As such, there are more ARRI Alexas than GoPros and Tiffen‘s Steadicam exhibit consists mainly of the sort of thing you wouldn’t want to carry around for more than a few minutes, although their new, more rigid vest design, (which I briefly tried), is another reasonable step in the probably-endless quest to make it easier to carry a very heavy weight and do precise things with it. There is, inevitably, a slew of LED lighting, although as we might expect, this show involves fewer inhabitants of the bottom end of the market. ChromaQ showed a promising new battery-powered remote phosphor type, but perhaps most significantly, Rotolight was talking about a refit program that’s actually quite surprising in its generosity. Having designed its Anova flood light just before a significant increment in the underlying technology, which is currently advancing incredibly quickly, the company is now offering a very modestly-priced upgrade service which will, according to the company’s own literature, increase output by 350% by replacing the emitter array.

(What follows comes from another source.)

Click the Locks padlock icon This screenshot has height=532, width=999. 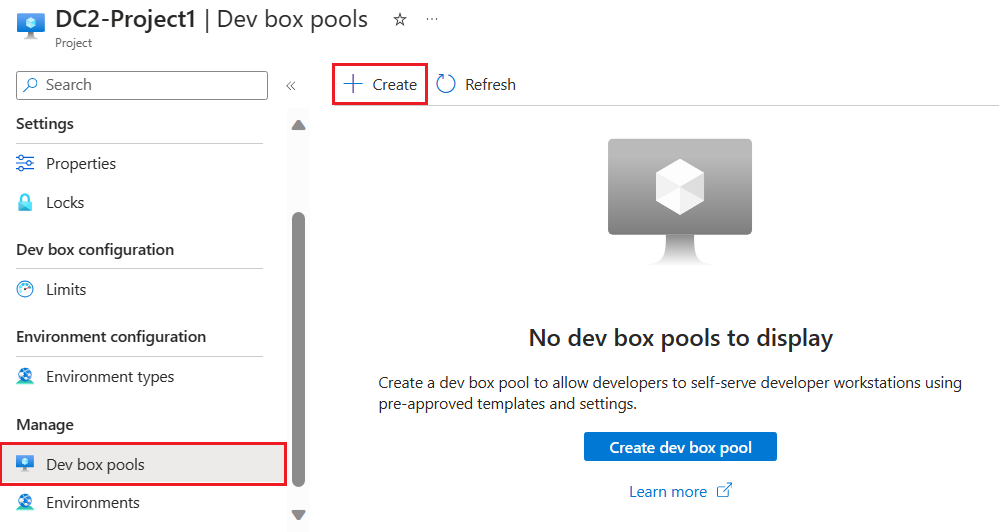(x=25, y=203)

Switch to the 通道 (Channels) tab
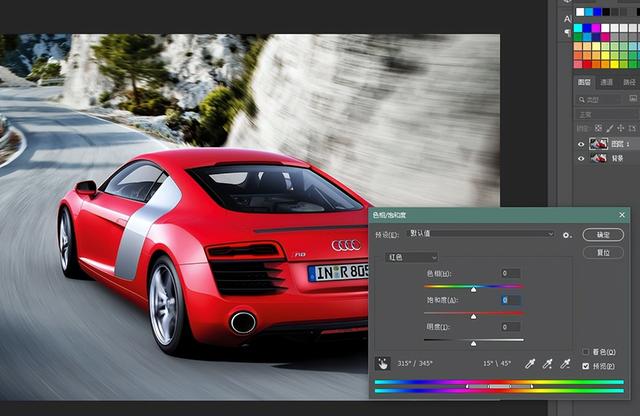607,82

Vittorio Storaro, ASC, AIC launched his new book The Art of Cinematography on Saturday, providing the keynote for a rich program of seminars over the two days. Particularly of interest was Tiffen’s complete filter demo, including 4K reference material of all the company’s diffusion and warming filters shot by cinematographer Stephen Murphy on the Sony F55 and introduced by Carey Duffy, who’s possibly the U.K.’s single go-to reference for filters and currently employed as Tiffen’s consultant for motion picture and television applications. Thirty-four minutes of filter/no-filter comparisons aren’t necessarily anyone’s idea of electrifying cinema, but it’s nice to see these things done. In future, though, the expo should try to provide a blacked-out tent with proper projection facilities for critical picture evaluation, as the best way to watch the demo wasn’t at the seminar, but later, on the booth, at a monitor, with a black flag over your head.

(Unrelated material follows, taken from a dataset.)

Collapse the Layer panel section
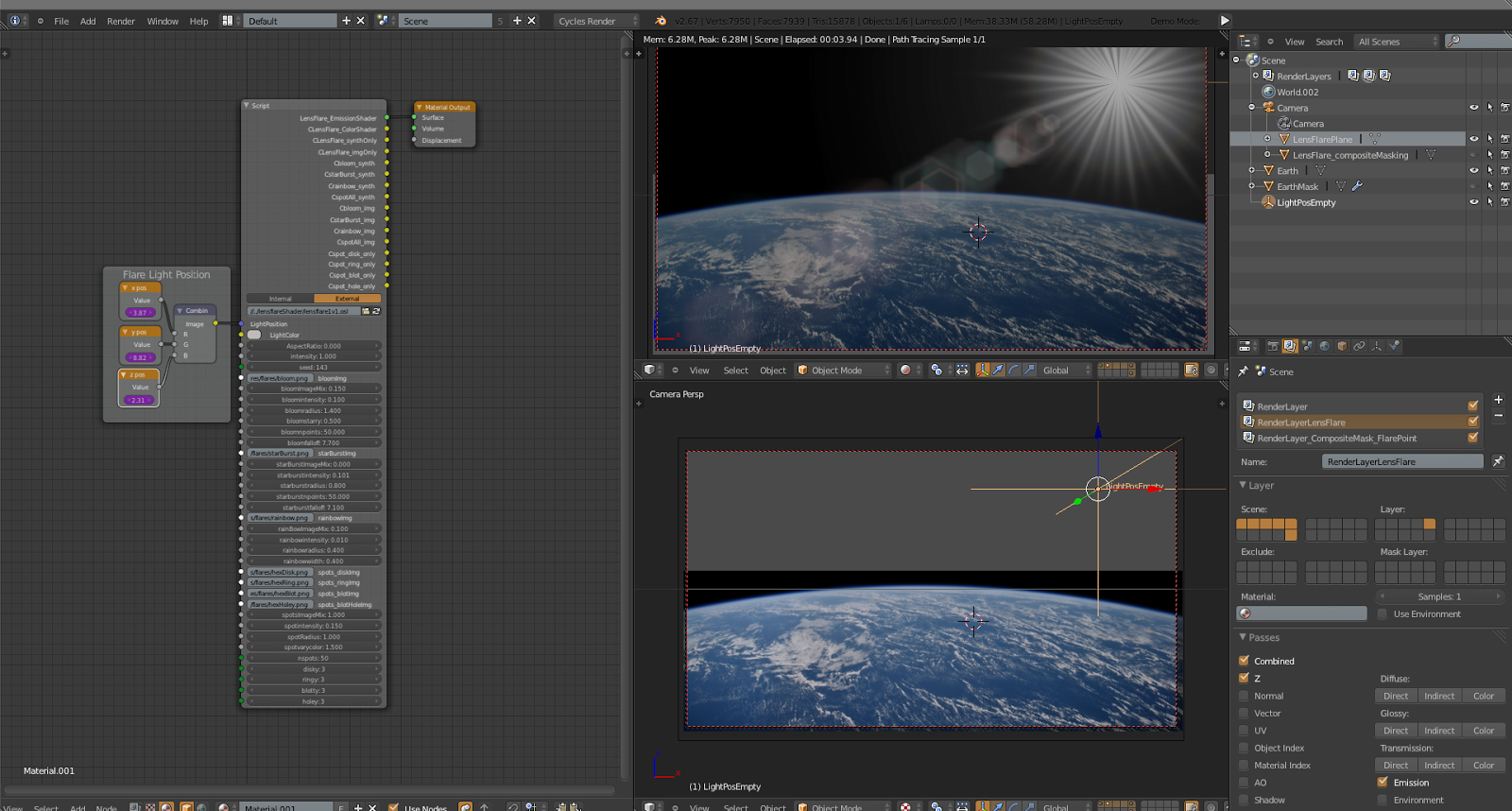This screenshot has width=1512, height=811. point(1244,485)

Sony’s own attendance was perhaps surprisingly modest compared to the city-state booths of Panalux and ARRI, although really the F65 pictures speak for themselves and the electronic global shutter of F55 provides it a unique selling point that’s unlikely to be challenged by many big-chip cameras until Blackmagic gets its 4K Production Camera to market. The Blackmagic camera is priced in an entirely different league anyway (the only global-shutter pretenders currently are F65, F55, and mechanical-shutter Alexas – plus the digital Bolex, if you like). The monochrome Alexa, a new arrival this year, will doubtless also find a niche among cinematographers anxious to avoid a nervous producer reneging on the decision to go black and white during postproduction, but with only three bodies in existence, it’s clearly a bit of an experiment at this stage.
The collaborative presence of Kodak alongside lab and transfer facility iDailies reinforces the idea tha there’s life in the old dog yet. With healthy numbers from last year and a list of top-flight productions shot on Kodak stock, the guarded opinion that Technicolor might be kicking themselves for pulling out of the U.K. lab trade entirely isn’t difficult to understand. Even so, the Panavision Millennium XL being used as a demonstration article by Matthews Studio Equipment‘s beautifully engineered slider (which was, to be fair, out last year) is starting to look a bit archaic with a motion picture camera with its 1000ft magazine in place.

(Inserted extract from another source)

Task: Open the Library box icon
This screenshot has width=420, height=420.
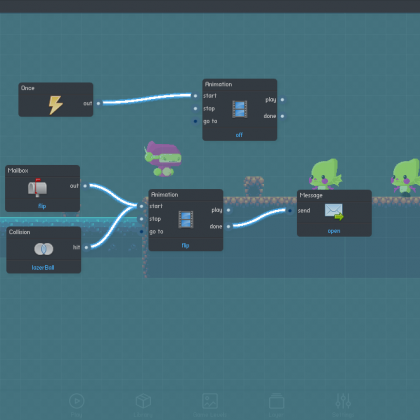Action: [x=143, y=401]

My only real concern of the whole show was the numbers being used by some LED lighting people to describe their products. Attempts to convince the author that an LED array of 40W real power consumption has the same output as a 1KW light – at least, a 1KW light of the type actually used by the film industry – were not very successful. The efficiency benefit of the new technology is on the order of four or five times, not twenty-five times. These inflated numbers come courtesy of the LUMEN Coalition, which is really an organisation designed to help homeowners choose reasonable low-energy replacements for household lighting in the face of ever-increasing efficiency rules. Within that field, the standard assumption that each watt of power in a normal, non-halogen incandescent lightbulb liberates 16 lumens of light into a spherical area is reasonable. It is not, however, even remotely reasonable to use those numbers to talk about “thousand-watt” film lights, which in the minds of most people mean something like an Arri or Mole-Richardson 1K fresnel, which benefits from both a more efficient tungsten quartz halogen bulb and a reflector with collimating optics. The benefits of LED lighting are clear and worthwhile – four or five times better efficiency than tungsten – but overselling it like this helps nobody because it risks creating a very negative impression of LED lighting performance.
Overall, though, the exposition seemed well-attended and rumblings of economic recovery – which we detected at BVE last year too – might seem well founded. The NAB show is of course the granddaddy of film and TV expos, and is in just under eleven weeks at the time of writing, with BVE inbetween. We’ll be there.